Table Of Contents
- Learning Objectives
- Pre-Requisites
- Setup Development Environment
- Provision Azure Resources
- Populate With Your Data
- Build Your Prompt Flow
- Evaluate Your Prompt Flow
- Deploy Using Azure AI SDK
- Deploy with GitHub Actions
If you find this sample useful, consider giving us a star on GitHub! If you have any questions or comments, consider filing an Issue on the source repo.
Learn to build an Large Language Model (LLM) Application with a RAG (Retrieval Augmented Generation) architecture using Azure AI Studio and Prompt Flow.

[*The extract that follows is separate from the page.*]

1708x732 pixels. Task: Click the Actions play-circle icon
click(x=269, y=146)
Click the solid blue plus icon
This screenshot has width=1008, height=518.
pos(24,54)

By the end of this workshop you should be able to:
- Describe what Azure AI Studio and Prompt Flow provide
- Explain the RAG Architecture for building LLM Apps
- Build, run, evaluate, and deploy, a RAG-based LLM App to Azure.
- Azure Subscription - Signup for a free account.
- Visual Studio Code - Download it for free.
- GitHub Account - Signup for a free account.
- Access to Azure Open AI Services - Learn about getting access.
- Ability to provision Azure AI Search (Paid) - Required for Semantic Ranker
The repository is instrumented with a devcontainer.json
configuration that can provide you with a pre-built environment that can be launched locally, or in the cloud. You can also elect to do a manual environment setup locally, if desired. Here are the three options in increasing order of complexity and effort on your part. Pick one!
- Pre-built environment, in cloud with GitHub Codespaces
- Pre-built environment, on device with Docker Desktop
- Manual setup environment, on device with Anaconda or venv
The first approach is recommended for minimal user effort in startup and maintenance. The third approach will require you to manually update or maintain your local environment, to reflect any future updates to the repo.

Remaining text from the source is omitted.